In A Game of Battleship, Strategy Influences the Outcome Given You Are Doing It Right.

Research by Cameron Bennage

with mentoring from Dr. Howard Skogman and Dr. Tasneem Zaihra

Abstract:

Battleship is a classic board game in which two opponents place five ships in a 10 by 10 grid and take turns calling points to sink all of the opponent’s ships before his/hers are sunk. For this research, we wanted to analyze the effect of different strategies, or processes for selecting points to call. The goal of the research was to compare different strategies to determine if one had a significant advantage over another and to find an optimal strategy. Using a computer program written in Python which allows millions of games to be played and records the number of turns until the game was finished, we could perform non-parametric tests and look at the data graphically to determine if the pattern used to pick points makes a significant difference on the outcome. Our results indicate that picking points in a specific pattern affects the outcome of the game. Of the patterns that proved to have a significant improvement, the one that had the most improvement was the pattern that worked from the center to the outside. Meaning it eliminated the points with the most ship combinations sooner.

Introduction:

For this research, in order to create a computer program that could beat you in a game of Battleship, it was necessary to know if the way you picked points from the grid in a game of Battleship had a significant impact on the outcome of the game. If so, what is the best pattern, or strategy such that it can win most of the time? There are many different ideas and methods behind all of this.

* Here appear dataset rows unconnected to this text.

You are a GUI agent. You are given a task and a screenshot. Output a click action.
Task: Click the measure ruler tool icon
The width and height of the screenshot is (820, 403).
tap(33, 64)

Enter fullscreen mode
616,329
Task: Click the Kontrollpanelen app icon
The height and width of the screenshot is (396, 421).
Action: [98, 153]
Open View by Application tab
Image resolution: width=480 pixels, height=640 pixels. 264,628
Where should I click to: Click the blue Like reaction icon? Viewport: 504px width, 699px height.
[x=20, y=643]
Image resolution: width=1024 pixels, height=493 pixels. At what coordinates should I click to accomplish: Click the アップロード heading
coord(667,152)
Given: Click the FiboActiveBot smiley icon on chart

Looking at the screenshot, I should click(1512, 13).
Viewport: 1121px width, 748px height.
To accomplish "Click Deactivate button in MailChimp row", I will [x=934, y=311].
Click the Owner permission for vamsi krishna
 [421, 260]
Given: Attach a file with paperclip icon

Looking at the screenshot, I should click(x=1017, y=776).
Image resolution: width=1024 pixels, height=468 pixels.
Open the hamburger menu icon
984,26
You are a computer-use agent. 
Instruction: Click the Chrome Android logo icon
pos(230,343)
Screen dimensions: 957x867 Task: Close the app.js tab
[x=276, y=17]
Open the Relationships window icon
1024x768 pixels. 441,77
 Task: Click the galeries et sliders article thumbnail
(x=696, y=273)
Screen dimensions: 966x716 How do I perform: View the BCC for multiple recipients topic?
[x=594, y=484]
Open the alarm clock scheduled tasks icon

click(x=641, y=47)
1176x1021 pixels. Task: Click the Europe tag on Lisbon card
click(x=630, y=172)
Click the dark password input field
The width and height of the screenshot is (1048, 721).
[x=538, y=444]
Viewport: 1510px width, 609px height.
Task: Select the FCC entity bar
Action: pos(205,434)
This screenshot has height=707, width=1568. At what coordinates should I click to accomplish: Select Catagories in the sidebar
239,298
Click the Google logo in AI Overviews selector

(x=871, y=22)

First, the game. Battleship is a board game in which two players each place 5 ships, the lengths are 5, 4, 3, 3 and 2, on a 10x10 grid without the opponent seeing where they have been placed. The players take turns calling points from the grid to sink all of the opponent’s ships before his/hers are sunk. A ship is considered sunk if all of the points it occupies have been called. It is a game of strategy with some luck. It is easy enough to make the computer play since it requires picking points and checking if all ships are sunk. As a side note, the fewest number of turns to finish a game in is 17 turns. That means selecting every ship’s direction, length, hit location, and placement correct the first time. While it does show up in some of the data, it should not be thought of as significant due to its extremely low probability.

For this research, a computer program written in Python was designed to play Battleship. It was used for the gathering of the data, and different versions were created for the different strategies.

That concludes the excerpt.